Dziwna to była sobota w Sochocinie. Rano okazało się, że wandale zniszczyli jedną z bramek i przez moment zagrożone było rozegranie dzisiejszego meczu pierwszej drużyny Wkry Sochocin z Pełtą Karniewo. Na szczęście piłkarskie „aluminium” udało się do doprowadzić do stanu użyteczności a miejscowi gracze mogli wykonać swoją robotę. Przed meczem stawiani byli w roli faworyta w tej rywalizacji, i z roli faworyta wywiązali się perfekcyjnie.
- Myśleliśmy, że będzie to łatwiejsze spotkanie, ale przeciwnik postawił trudne warunki. Mecz otworzyliśmy dopiero w drugiej połowie. Graliśmy też z przewagą jednego zawodnika a to ulatwiło zadanie. Najważniejsze są trzy punkty i kolejna wygrana u siebie - powiedział Hubert Kozłowski, strzelec jednego gola.

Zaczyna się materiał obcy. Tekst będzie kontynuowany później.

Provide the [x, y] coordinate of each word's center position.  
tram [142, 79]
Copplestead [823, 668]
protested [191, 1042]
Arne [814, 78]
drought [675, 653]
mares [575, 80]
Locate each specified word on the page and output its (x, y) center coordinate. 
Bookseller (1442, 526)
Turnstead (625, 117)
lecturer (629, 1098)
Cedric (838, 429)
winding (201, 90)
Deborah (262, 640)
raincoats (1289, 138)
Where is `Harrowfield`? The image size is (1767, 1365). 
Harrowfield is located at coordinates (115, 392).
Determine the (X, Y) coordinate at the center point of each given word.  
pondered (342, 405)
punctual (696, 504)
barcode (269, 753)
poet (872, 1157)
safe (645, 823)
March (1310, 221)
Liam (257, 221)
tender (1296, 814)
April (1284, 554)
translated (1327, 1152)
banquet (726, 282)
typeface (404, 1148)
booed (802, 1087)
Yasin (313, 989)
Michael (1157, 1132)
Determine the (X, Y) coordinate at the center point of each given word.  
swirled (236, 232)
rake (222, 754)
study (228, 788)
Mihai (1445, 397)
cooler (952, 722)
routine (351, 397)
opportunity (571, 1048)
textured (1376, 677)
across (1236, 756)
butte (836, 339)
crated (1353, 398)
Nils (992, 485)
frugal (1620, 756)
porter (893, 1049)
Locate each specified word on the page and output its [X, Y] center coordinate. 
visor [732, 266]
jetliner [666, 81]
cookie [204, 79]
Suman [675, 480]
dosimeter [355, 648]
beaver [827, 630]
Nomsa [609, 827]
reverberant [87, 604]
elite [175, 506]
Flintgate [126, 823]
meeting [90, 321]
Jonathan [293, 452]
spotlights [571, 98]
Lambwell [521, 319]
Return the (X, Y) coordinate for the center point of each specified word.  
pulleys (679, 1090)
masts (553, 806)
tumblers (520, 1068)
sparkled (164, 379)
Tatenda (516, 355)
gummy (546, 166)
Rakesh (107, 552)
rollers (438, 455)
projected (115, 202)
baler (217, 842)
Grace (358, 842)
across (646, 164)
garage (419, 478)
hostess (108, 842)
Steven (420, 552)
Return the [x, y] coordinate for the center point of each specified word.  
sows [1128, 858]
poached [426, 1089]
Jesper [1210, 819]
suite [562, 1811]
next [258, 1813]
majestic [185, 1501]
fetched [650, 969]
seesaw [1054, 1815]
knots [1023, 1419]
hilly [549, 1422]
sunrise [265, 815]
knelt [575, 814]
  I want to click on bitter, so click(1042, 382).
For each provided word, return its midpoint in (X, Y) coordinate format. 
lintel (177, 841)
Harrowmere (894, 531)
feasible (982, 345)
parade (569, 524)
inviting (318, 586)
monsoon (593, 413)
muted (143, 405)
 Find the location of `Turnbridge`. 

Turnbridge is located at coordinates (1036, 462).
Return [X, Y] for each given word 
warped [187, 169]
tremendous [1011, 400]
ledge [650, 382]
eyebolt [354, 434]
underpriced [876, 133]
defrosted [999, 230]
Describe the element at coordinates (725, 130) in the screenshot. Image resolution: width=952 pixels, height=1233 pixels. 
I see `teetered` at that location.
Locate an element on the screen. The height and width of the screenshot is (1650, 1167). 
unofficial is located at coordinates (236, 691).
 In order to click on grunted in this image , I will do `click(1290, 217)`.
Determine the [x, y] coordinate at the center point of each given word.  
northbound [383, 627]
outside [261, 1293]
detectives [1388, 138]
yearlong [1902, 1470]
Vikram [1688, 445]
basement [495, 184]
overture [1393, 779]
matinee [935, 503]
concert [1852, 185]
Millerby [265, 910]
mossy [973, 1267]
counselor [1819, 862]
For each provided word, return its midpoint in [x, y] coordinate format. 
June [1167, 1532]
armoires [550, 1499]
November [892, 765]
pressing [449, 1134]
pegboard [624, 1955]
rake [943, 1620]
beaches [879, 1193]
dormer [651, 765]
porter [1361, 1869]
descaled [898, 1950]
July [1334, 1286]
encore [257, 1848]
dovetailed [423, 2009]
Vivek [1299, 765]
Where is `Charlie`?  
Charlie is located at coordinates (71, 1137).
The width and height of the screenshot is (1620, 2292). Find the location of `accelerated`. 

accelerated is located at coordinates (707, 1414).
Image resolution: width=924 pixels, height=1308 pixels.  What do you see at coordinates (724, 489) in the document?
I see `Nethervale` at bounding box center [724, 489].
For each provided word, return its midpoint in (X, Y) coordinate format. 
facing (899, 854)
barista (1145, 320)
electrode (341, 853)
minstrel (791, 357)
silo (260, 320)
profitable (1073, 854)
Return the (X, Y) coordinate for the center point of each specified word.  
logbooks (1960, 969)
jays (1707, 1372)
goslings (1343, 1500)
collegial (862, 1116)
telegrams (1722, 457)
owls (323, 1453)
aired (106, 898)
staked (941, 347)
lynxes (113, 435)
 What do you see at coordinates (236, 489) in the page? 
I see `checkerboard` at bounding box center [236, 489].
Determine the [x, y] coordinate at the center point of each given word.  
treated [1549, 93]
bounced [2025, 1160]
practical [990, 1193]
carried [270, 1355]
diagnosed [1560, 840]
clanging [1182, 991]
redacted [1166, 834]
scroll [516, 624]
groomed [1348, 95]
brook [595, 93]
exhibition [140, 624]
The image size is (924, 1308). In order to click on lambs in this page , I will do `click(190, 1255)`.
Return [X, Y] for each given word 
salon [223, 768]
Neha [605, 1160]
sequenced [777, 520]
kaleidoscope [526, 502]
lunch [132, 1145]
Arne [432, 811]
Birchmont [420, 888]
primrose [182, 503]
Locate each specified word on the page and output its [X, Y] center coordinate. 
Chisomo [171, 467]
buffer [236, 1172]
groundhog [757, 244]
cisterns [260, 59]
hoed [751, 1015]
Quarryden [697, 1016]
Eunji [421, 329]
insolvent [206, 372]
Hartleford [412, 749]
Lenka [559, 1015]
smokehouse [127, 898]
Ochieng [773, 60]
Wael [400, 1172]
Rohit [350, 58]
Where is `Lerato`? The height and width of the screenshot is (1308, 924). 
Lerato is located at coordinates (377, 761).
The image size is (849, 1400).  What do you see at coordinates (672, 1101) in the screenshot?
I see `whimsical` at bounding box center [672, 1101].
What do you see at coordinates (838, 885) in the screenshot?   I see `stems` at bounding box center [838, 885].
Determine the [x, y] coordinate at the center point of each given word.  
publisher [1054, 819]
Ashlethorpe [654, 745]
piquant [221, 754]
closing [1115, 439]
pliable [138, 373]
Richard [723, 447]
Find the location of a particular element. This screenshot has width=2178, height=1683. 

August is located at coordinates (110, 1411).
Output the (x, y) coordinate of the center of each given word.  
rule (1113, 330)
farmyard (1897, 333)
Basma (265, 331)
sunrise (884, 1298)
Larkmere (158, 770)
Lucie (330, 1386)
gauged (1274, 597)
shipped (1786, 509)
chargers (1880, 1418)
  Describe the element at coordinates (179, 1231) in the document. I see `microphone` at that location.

Skutecznie na naprawioną bramkę strzelali również: Artur Matla i Krzysztof Dzięgielewski, który spokojnie po meczu, może postawić piwo bramkarzowi rywala. Ten po strzale z wolnego kapitana Wkry, popełnił fatalny błąd, który miejscowym pozwolił wyjść na prowadzenie. Wkra Sochocin pozostaje niepokonana podczas spotkań u siebie.